Return the records below in full. Keep every word exact and skip the images.
*** Opening Data ***
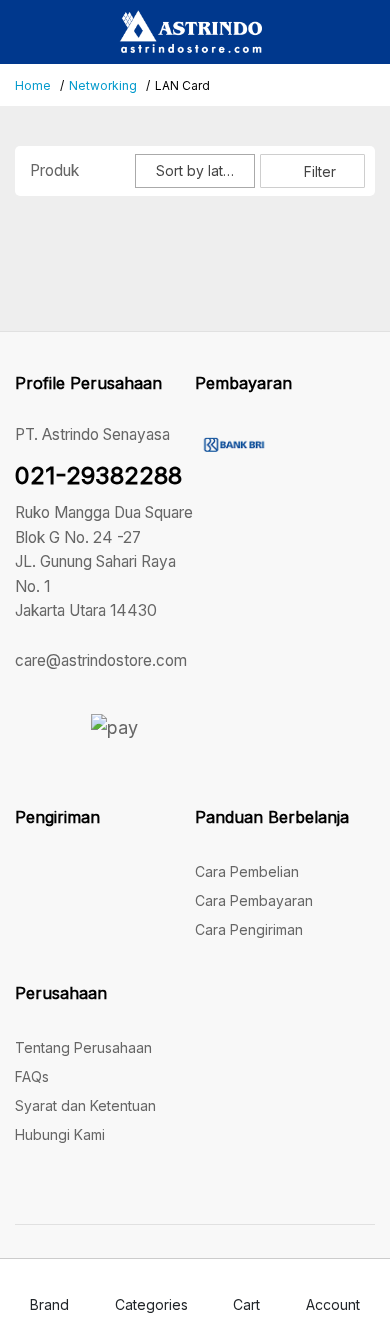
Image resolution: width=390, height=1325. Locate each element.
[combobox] (195, 171)
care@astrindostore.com (101, 660)
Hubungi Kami (60, 1134)
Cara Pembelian (247, 871)
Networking (103, 85)
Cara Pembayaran (254, 900)
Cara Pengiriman (249, 929)
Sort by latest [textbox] (199, 170)
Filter (318, 171)
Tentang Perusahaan (83, 1047)
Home (33, 85)
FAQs (32, 1076)
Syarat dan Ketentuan (85, 1105)
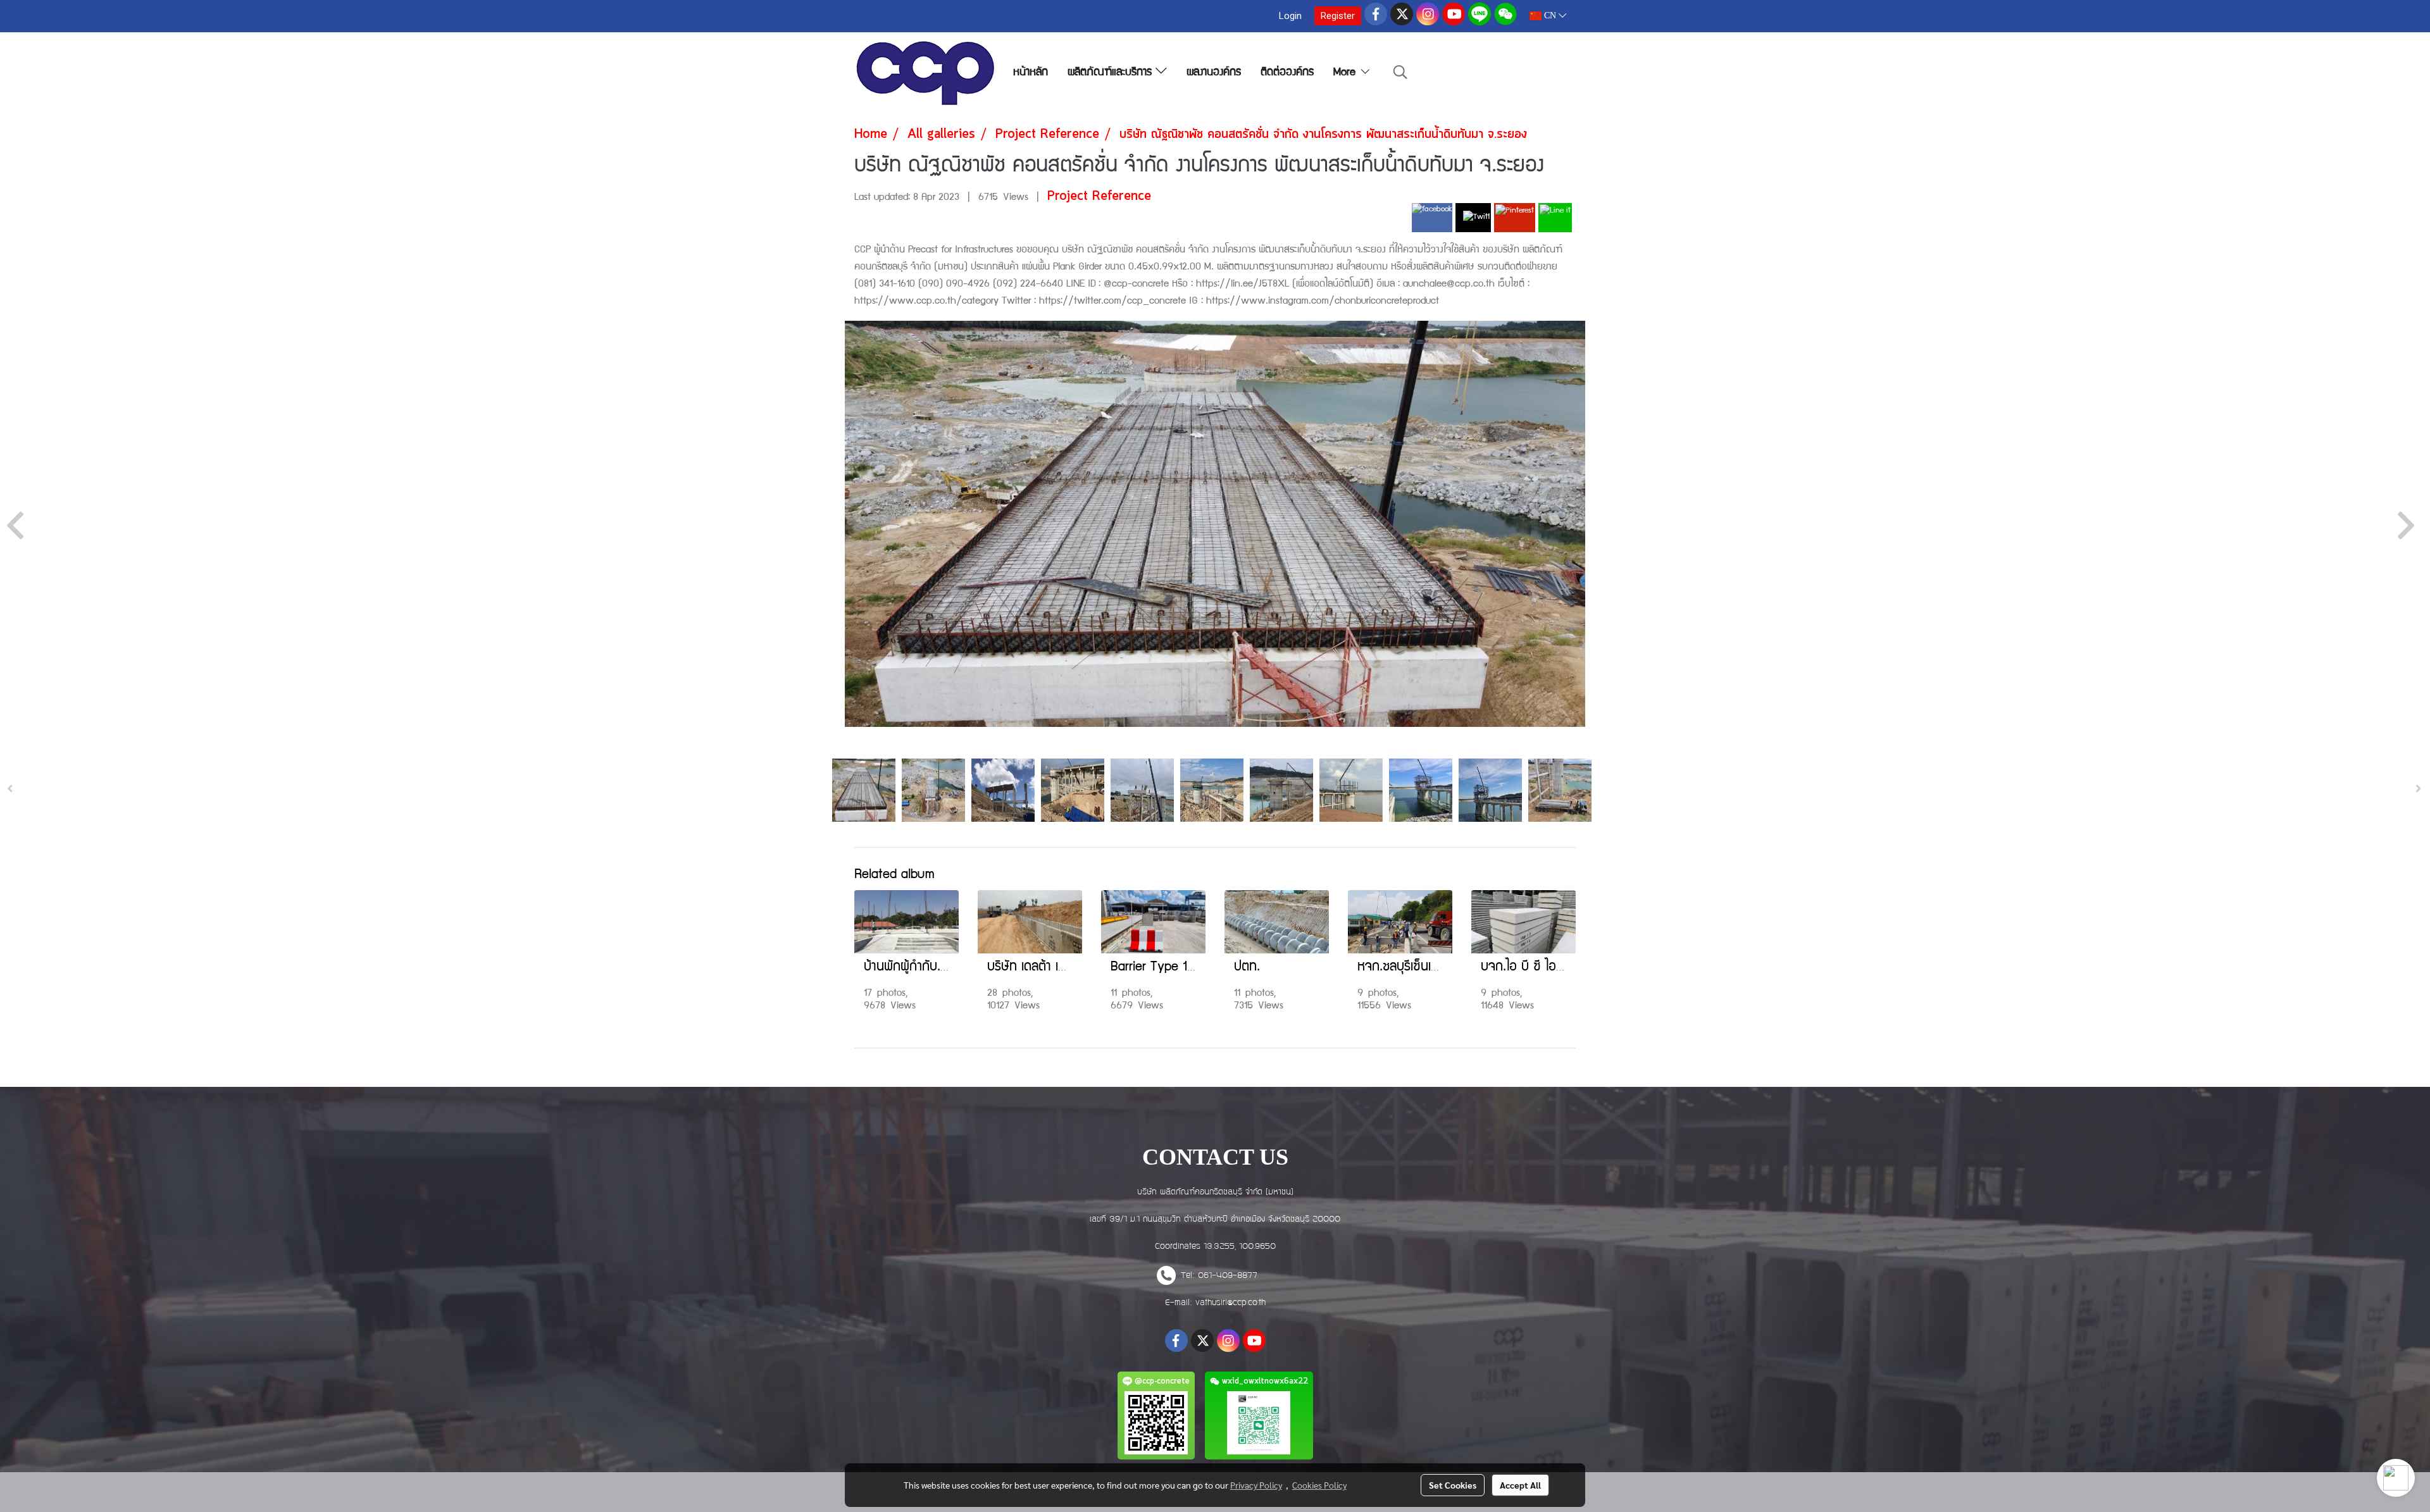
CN (1550, 15)
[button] (1400, 73)
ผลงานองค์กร (1214, 73)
*** Closing Data ***
→ **Result**:
Image resolution: width=390, height=1325. Locate each element.
[combobox] (195, 171)
care@astrindostore.com (101, 660)
Hubungi Kami (60, 1134)
Cara Pembelian (247, 871)
Networking (103, 85)
Cara Pembayaran (254, 900)
Cara Pengiriman (249, 929)
Sort by latest [textbox] (199, 170)
Filter (318, 171)
Tentang Perusahaan (83, 1047)
Home (33, 85)
FAQs (32, 1076)
Syarat dan Ketentuan (85, 1105)
CN (1550, 15)
[button] (1400, 73)
ผลงานองค์กร (1214, 73)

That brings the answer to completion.